This is the zillion-dollar question.
Polarizing Dynamics
While it is true that any evolved affective disposition functions at the level of the individual (individuals act), affinity groups can share those dispositions. In other words, evolution selects traits expressed by individuals, even when those traits are responsive to group cues.
As Jonathan Haidt argues, humans are 90 percent apes and 10 percent bees—where bee mode is generally episodic. Because human beings can be motivated to work in relative synchrony (like bees), members of affinity groups can experience an affront as if it were collective. In other words, an offense to us is also an offense to me.
Members can therefore have aligned emotional reactions due to:
Shared cultural identity
Normative signaling
Emotional contagion
Coordination narratives
I’ll pass over the kinds of polarizing dynamics this creates domestically. I want to click out an order of magnitude to keep it at the macro level of description.
A Tentative Theory of Social Change
Now, I want to offer a tentative theory of operationalizing these insights, but honestly, I'm having a hard time. Warning: It’s still vague. But the goal of such operationalization would be to develop an exogenous force that would help reduce the dangerous excesses of the thymic urge without top-down social engineering.
That would be the snake eating its own tail.

*ASSIGNMENT 1:*
List the factors that the extract on polarizing dynamics gives for why members of affinity groups can have aligned emotional reactions.
*ASSIGNMENT 2:*
Carry on the extract on polarizing dynamics from its final sentence onward.

*MATERIAL SUPPLIED:*
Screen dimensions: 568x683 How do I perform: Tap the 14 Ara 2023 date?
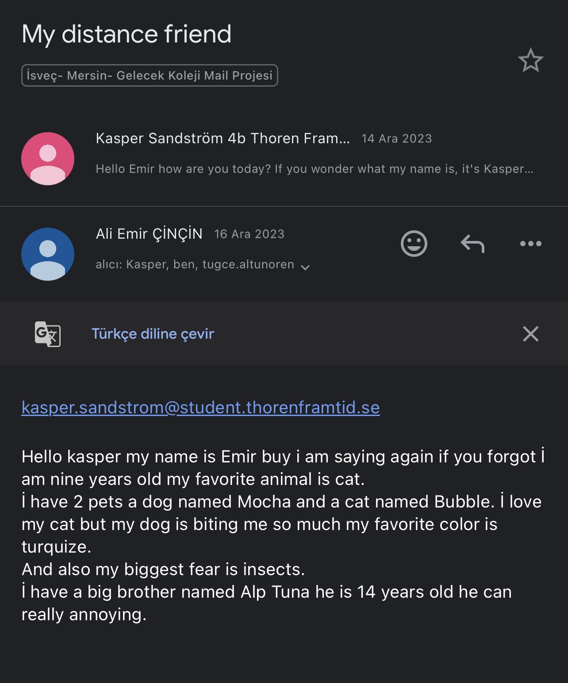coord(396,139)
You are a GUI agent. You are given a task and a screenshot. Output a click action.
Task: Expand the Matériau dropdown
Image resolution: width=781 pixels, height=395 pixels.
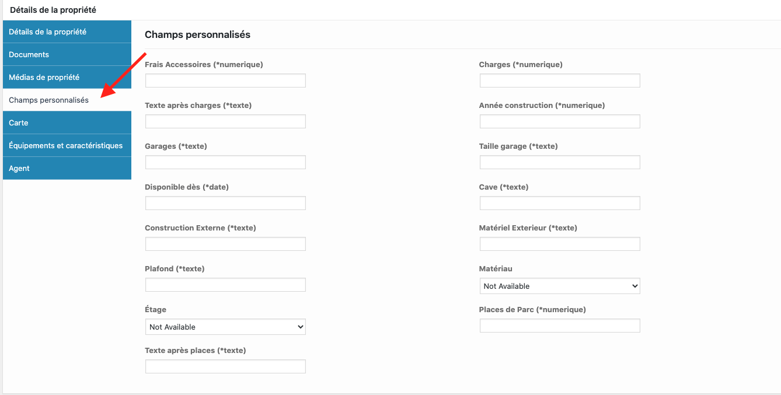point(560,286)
...
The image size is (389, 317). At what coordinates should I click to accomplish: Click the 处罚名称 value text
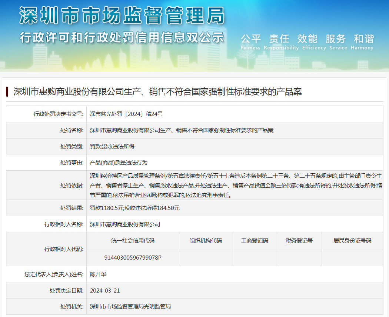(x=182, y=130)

*EXPECTED OUTPUT 1:*
Shared cultural identity
Normative signaling
Emotional contagion
Coordination narratives

*EXPECTED OUTPUT 2:*
In other words, how can people who seek peace and freedom mute violent reactions between affinity groups without turning to politicians, activists, or police with guns and jails? What decentralized forces can help redirect thymos into non-violent, non-dominating forms without centralized coercion?
All of this seems to point to a single meta-rule:
Violence spikes when recognition is scarce, humiliation is public, escalation is rapid, and status appears zero-sum.
In such environments, thymos has nowhere to go except outward. The desire for dignity collapses into a demand for domination; the need to be seen mutates into the urge to make others disappear. What looks like ideological conflict is often better understood as a crisis of recognition under conditions that reward escalation and punish restraint.
Thus, how can we punish escalation and reward restraint?
Operationalizing this insight does not require suppressing the thymic urge—an impossible and counterproductive task—but somehow reshaping the environments in which it expresses itself. Let’s call this a healthy thymic ecology.
When recognition is plural rather than monopolized, dignity ceases to be a scarce good. When humiliation invites a social cost rather than an ingroup prestige, grievance loses its accelerant. When escalation is slowed by norms, rituals, and social friction, emotions have time to cool and be reinterpreted. And when status can be earned along multiple, non-substitutable dimensions, victory in one domain no longer demands the annihilation of rivals in all others.
I admit that when I think about forming such a thymic ecology in the context of domestic politics, I become disheartened. The Devil, after all, is in the details.
And I don’t know what to do about the clash of ideological imperialists except to suggest something like a national divorce. Until then, we have to contain the temper tantrums from factions that want to humiliate each other.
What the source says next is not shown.